Staf restoran di Sydney ‘menyeret’ pelanggan yang mabuk ke pinggir jalan

Sumber gambar, INDEPENDENT LIQUOR AND GAMING AUTHORITY
Sebuah restoran di Australia dikenai denda setelah pegawainya "menyeret" dua orang keluar dari restoran dalam kondisi mabuk dan dibiarkan tergeletak di pinggir jalan.
Insiden yang terjadi di sebuah restoran BBQ ala Korea yang berada di Sydney tersebut merupakan jenis pelanggaran terburuk berkaitan dengag undang-undang tentang minuman keras tahun ini, ungkap pihak berwenang.
Insiden ini berawal ketika tiga perempuan meneguk minuman soju Korea dalam waktu 35 menit.
Para pelayan malahan terus melayani wanita tersebut dengan beberapa botol soju kendati tanda-tanda mabuk berat telah terlihat jelas pada mereka.
Tak berapa lama dua di antara tiga perempuan tersebut jatuh tak sadarkan diri di atas meja.
Pelayan dan pengunjung restoran lainnya kemudian mengangkut kedua perempuan yang tidak sadarkan diri tersebut keluar dari restoran dan meletakkan mereka di jalur pejalan kaki depan restoran.

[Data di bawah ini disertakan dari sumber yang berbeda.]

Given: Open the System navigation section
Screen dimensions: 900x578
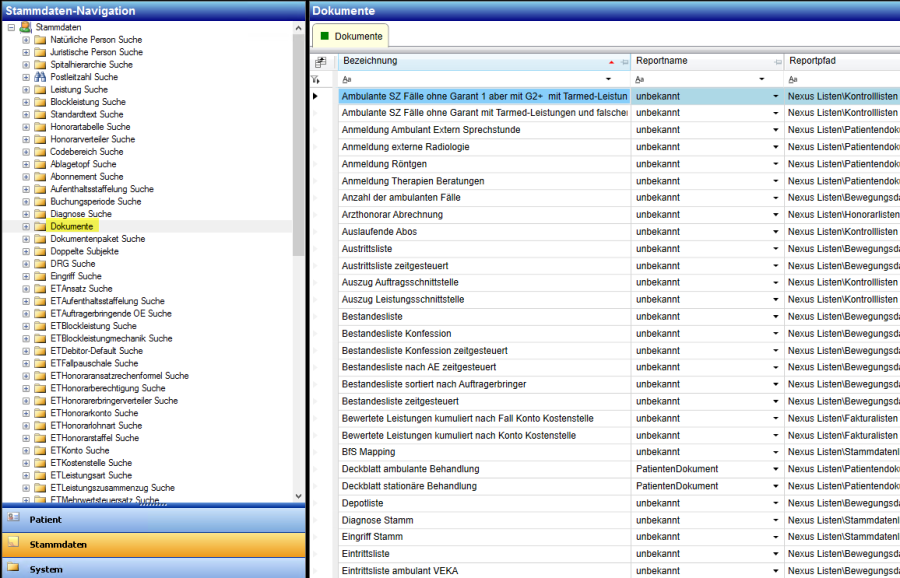Looking at the screenshot, I should tap(45, 569).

Salah satu perempuan yang tidak sadarkan diri tersebut kemudian muntah saat akan dibopong keluar dari restoran, berdasarkan hasil laporan yang disampaikan ke pihak berwenang dalam mengatasi pemberantasan minuman keras dan perjudian.

Sumber gambar, INDEPENDENT LIQUOR AND GAMING AUTHORITY
Perempuan tersebut kemudian mendapatkan pertolongan medis setelah polisi yang sedang patroli menghampiri mereka karena melihat ada kerumunan orang yang berkumpul di luar restoran Gangnam Station pada malam itu.
"Hal yang sangat tidak terbayangkan adalah mengenai gagalnya pihak restoran menjalankan peraturan untuk menghindari pelanggaran dan penyalahgunaan alkohol," kata seorang pejabat.
Laporan menyampaikan bahwa mereka mabuk berat dan sempoyongan juga dengan susah payah berusaha untuk tetap duduk tegak di mejanya.
Pihak restoran dikenai denda sebesar A$2200 (Rp23,5 juta) dan jam operasional mereka dibatasi sebagai sanksi tambahan atas tindakan pegawainya tersebut.